El humor ácido de Luciano no dejó de encantar a Lucía que sin duda estaba sintiendo una atracción por aquel hombre que le hacía más amena su muerte. Al momento de hablar, miraba sus labios tiesos con deseo de poder rozarlos y eso era peligroso. El aire de la morgue cada vez se volvía más liviano con la conversación de ambos y eso no ocurría hace años. Incluso, como nunca, se escucharon voces a lo lejos celebrando esta velada.
- A ver… cuántos años en total.
- 120 años.
El asombro y la incredulidad de Lucía se expresaron en su rostro blanco y estupefacto en cuanto se llevó su mano herida a la boca.
- ¡¡ ¿120 años?!! Por Dios, los años no pasan por ti.
Luciano no pudo evitar llevar su mirada a los prominentes labios partidos y blanquecinos de Lucía. Quizás su cabello a la altura del hombro le estaba provocando el deseo más bajo de la muerte.
-  No preguntaré por tu edad solamente porque sé que tienes más años que Cristo.
Las carcajadas de ambos sonaron al unísono en toda la morgue, tanto así que más allá (de la morgue) se escuchó un sonido sibilante de silencio. Ambos se rieron despacio y cómplices.
- Las bonitas como tú no merecen vivir. Los vivos no se merecen ni tu amor ni el de nadie. –con tono serio.
- No seas rencoroso, oh. Si ya estamos aquí. Por lo menos nos merecemos.

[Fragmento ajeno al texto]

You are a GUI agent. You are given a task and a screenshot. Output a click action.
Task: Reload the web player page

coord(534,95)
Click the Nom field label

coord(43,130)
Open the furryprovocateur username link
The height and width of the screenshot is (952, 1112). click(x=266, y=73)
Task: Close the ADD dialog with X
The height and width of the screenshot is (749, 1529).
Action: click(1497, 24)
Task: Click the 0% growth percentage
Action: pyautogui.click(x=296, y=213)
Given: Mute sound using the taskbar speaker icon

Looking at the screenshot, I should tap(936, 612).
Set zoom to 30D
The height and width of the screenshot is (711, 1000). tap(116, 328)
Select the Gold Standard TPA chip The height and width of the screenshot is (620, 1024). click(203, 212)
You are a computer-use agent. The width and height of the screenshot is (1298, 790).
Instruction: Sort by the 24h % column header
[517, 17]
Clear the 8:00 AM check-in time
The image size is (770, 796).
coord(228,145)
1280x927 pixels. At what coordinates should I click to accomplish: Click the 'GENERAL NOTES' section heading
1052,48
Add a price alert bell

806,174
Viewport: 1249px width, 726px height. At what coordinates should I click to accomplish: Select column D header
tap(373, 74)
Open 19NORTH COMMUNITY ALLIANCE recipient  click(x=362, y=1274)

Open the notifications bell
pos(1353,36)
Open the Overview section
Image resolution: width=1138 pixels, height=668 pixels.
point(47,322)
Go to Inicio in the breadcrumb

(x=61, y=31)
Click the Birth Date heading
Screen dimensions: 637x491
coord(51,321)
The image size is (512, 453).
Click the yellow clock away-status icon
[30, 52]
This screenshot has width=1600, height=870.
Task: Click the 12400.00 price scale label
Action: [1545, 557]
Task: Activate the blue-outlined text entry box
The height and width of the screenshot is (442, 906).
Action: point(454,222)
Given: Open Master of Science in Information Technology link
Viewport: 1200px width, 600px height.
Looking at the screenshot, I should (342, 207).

- ¿Nos merecemos? –hizo una pausa –Señorita Lucía, –con tono cordial, sensual y sonriente – ¿me está coqueteando?
- ¿Qué supones tú?
El beso de Lucía fue el choque de dos almas sin latido. Sin ningún lamento su beso fue el más silencioso que alguna vez existió. Ni un latido se escuchó ni tampoco el crujir de los labios que se encontraban secos y blancos, pero no sin amor. Fue de esos besos que los vivos no tienen, de esos besos que los vivos no sienten ni sentirán. De esos que son secretos y que solo los muertos lo sienten. Un beso duradero, tanto así que fue guiado por abrazos, por roces y por piel. Un beso con sentimiento, con más sentimiento que cualquier otro. En pocos segundos el frío de la morgue se transformó en un huracán antártico. El frío dio paso a un frío más seco, de esos fríos que te paralizan. La morgue se impregnaba de un amor singular, frío y absolutamente guiado por la pasión de dos muertos. Se fueron tocando sus cuerpos sin temer a rozar las heridas de cada uno, por el contrario haciéndolas parte de ellos. La transpiración de aquella pasión no dio paso más que a un putrefacto olor, que era dulzor en el ambiente. Hicieron el amor reiteradas veces, como si alguna vez se les acabara la muerte y comenzara la vida. Se les iba la muerte en el contacto de sus cuerpos. Se homologaron sus labios, sus risas y sus pies, desinhibieron sus almas muertas para pulverizaras en aquel acto de locura. No bastaba más conversación que aquella para saber el amor que sentían. Querían vivir la muerte sin querer devolverse a la vida.
             Porque los muertos aman. Porque los muertos también sienten y creen que los vivos nunca lo harán.